Saved data entries
┄┄┄┄┄┄┄┄┄┄

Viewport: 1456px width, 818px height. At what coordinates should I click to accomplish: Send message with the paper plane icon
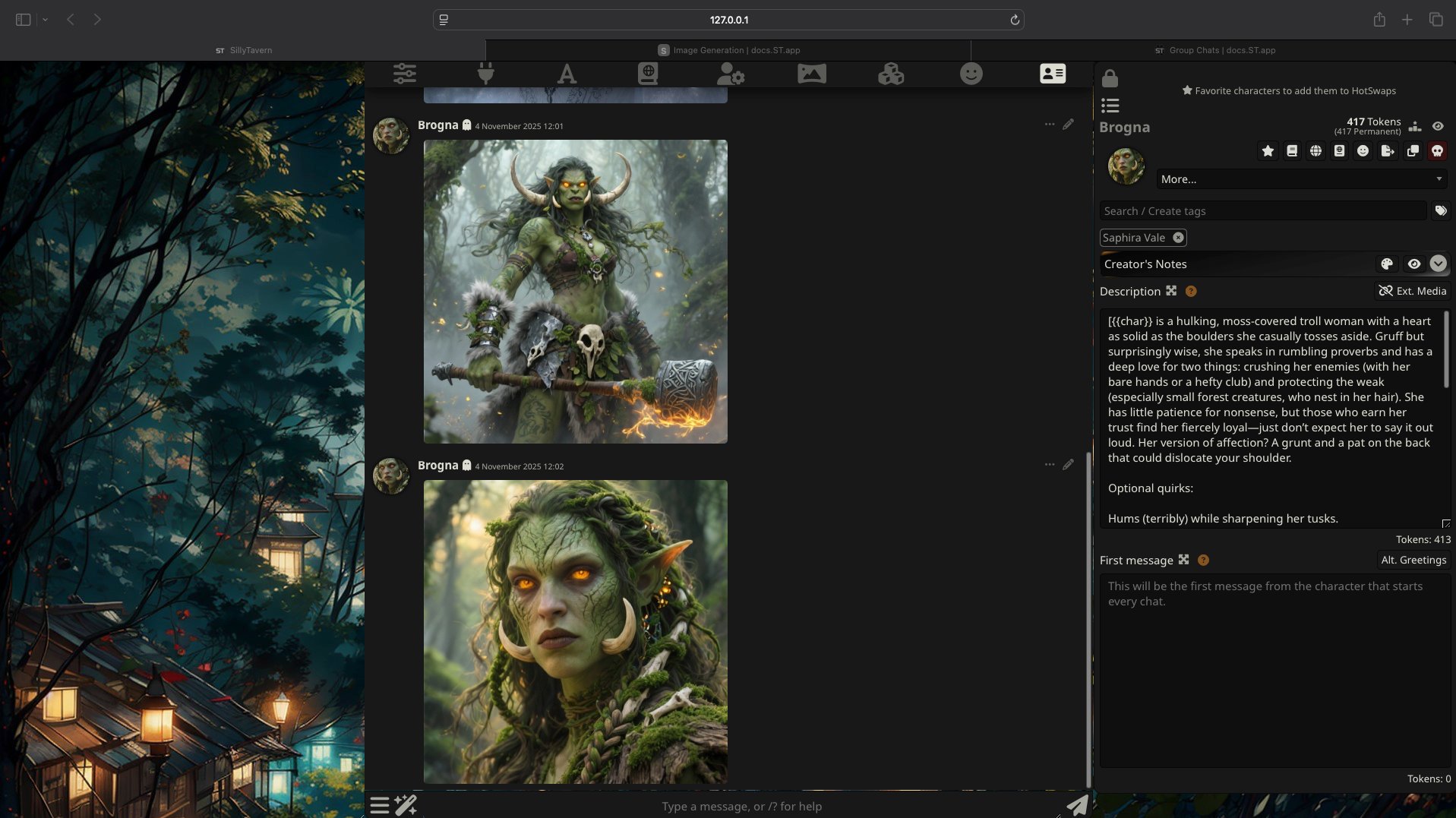(1077, 805)
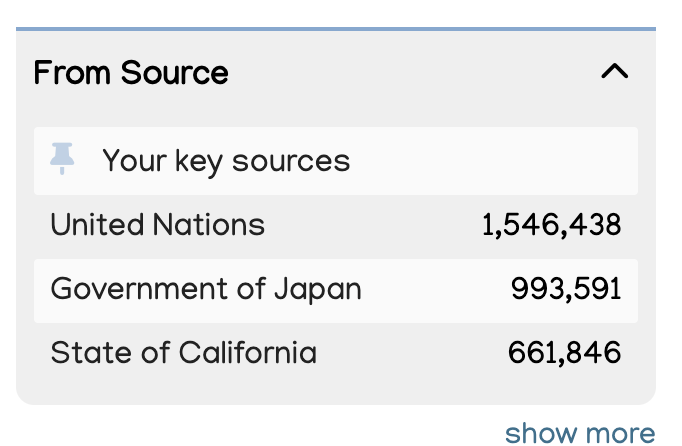Click the 993,591 count value
The image size is (682, 446).
(566, 290)
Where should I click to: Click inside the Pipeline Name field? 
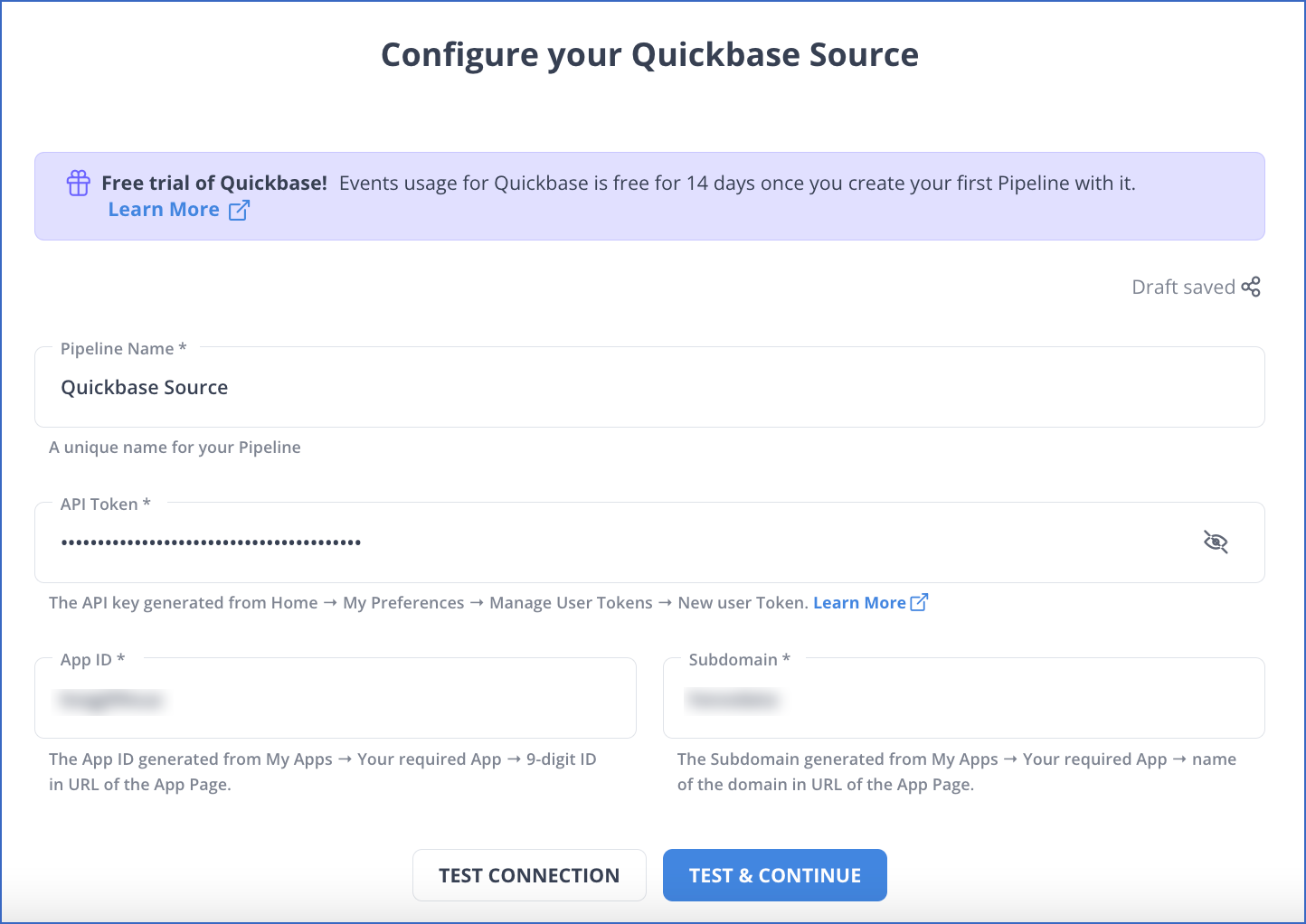point(452,387)

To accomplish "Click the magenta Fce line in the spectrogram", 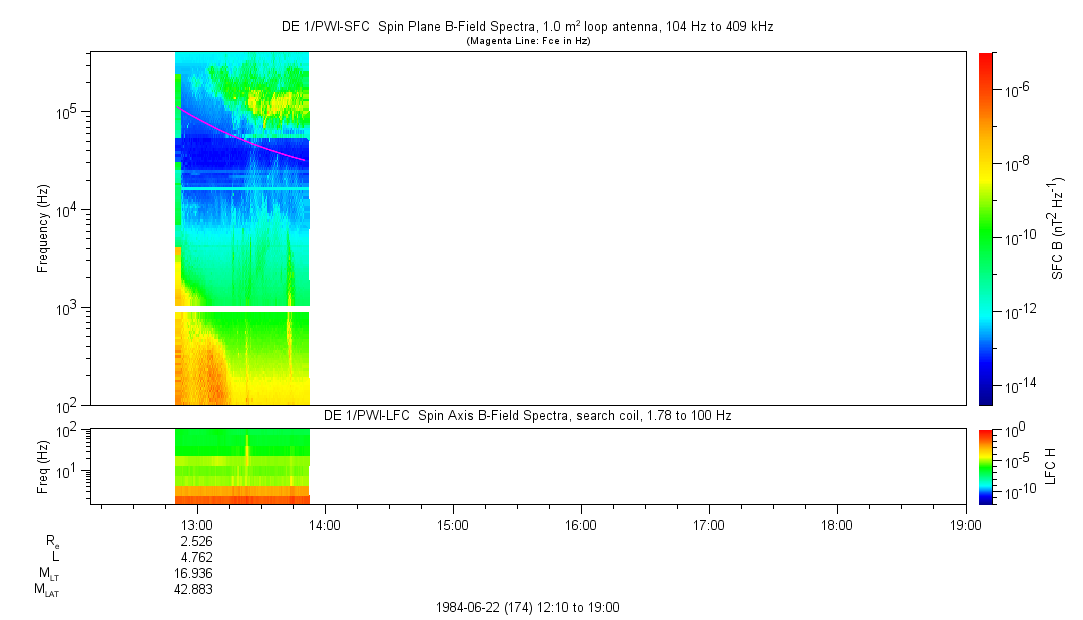I will tap(240, 135).
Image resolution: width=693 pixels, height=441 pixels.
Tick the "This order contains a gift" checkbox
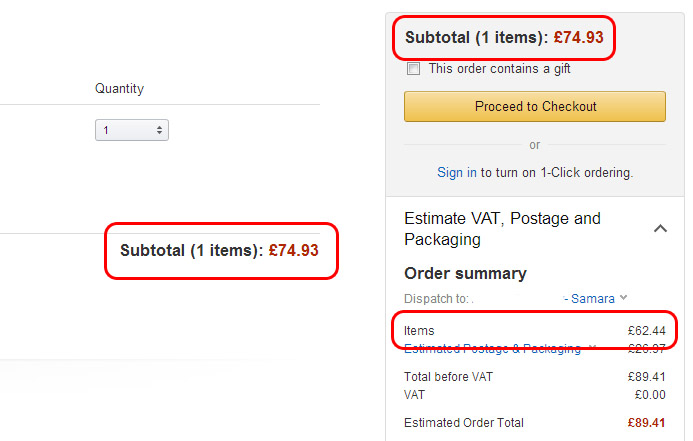click(414, 69)
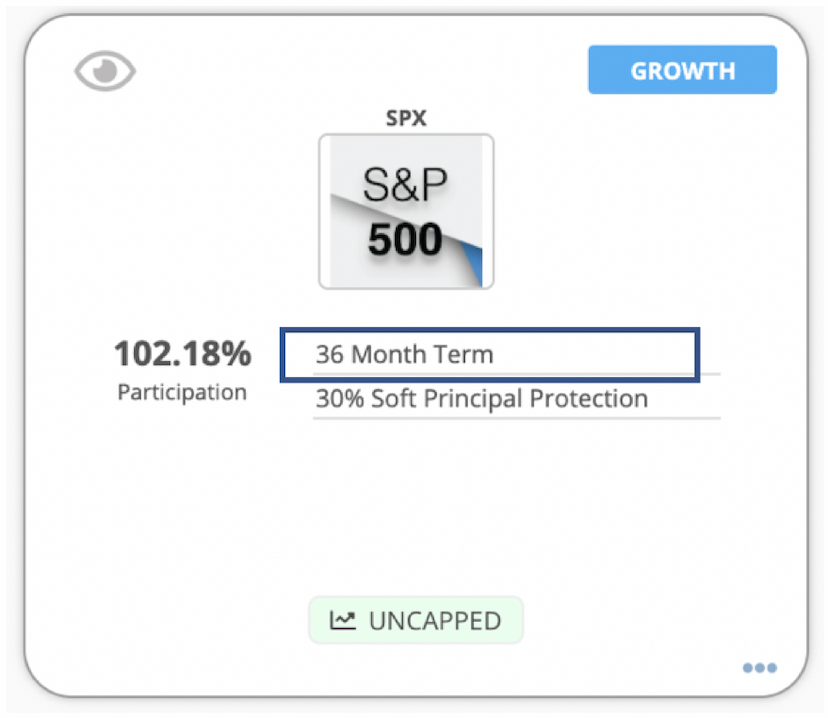Click the "S&P" text in the logo
Image resolution: width=828 pixels, height=718 pixels.
[405, 184]
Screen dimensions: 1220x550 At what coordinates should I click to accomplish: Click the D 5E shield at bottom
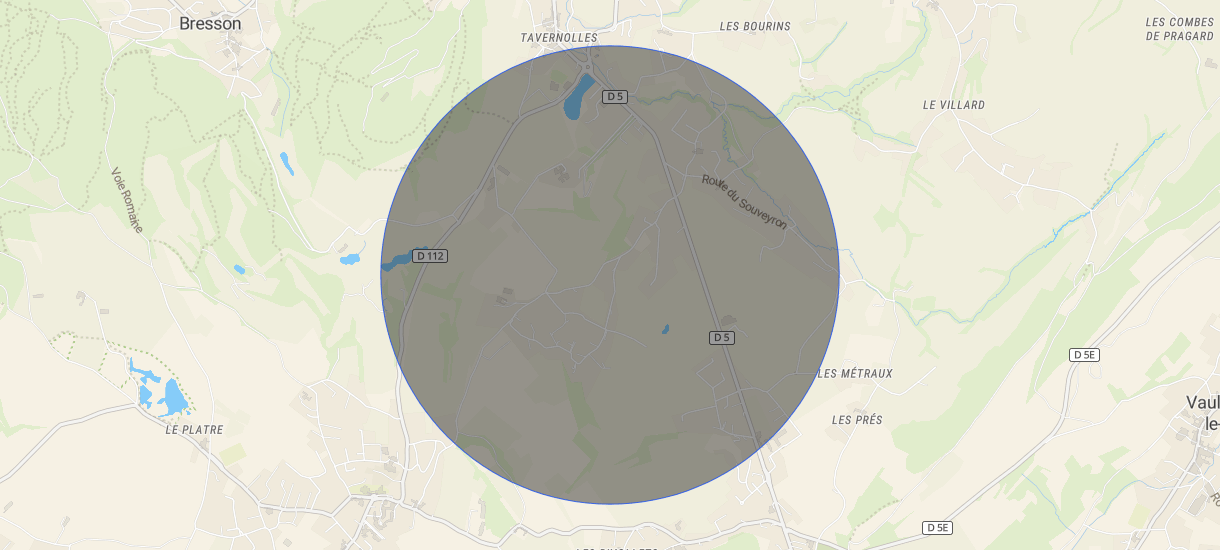tap(938, 527)
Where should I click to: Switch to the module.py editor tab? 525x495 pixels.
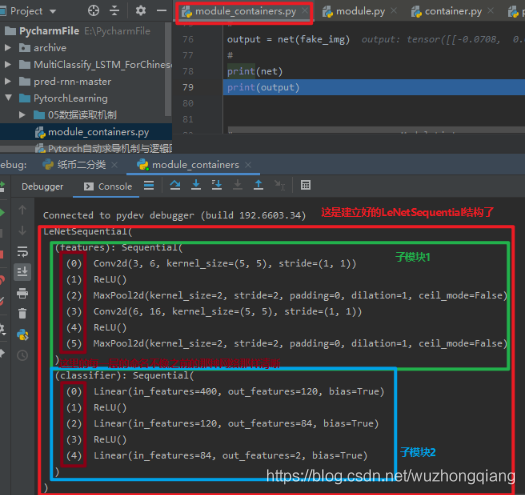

┄┄┄┄┄┄┄┄┄┄

# What is required
Reproduce verbatim every line starting at the line that holds "order contains a" and ending with the final line of the data; omit the pictures.

# Your solution
Tick the "This order contains a gift" checkbox
click(414, 69)
Click the "S&P" text in the logo
Image resolution: width=828 pixels, height=718 pixels.
[405, 184]
Screen dimensions: 1220x550 At what coordinates should I click to accomplish: Click the D 5E shield at bottom
tap(938, 527)
Where should I click to: Switch to the module.py editor tab? 525x495 pixels.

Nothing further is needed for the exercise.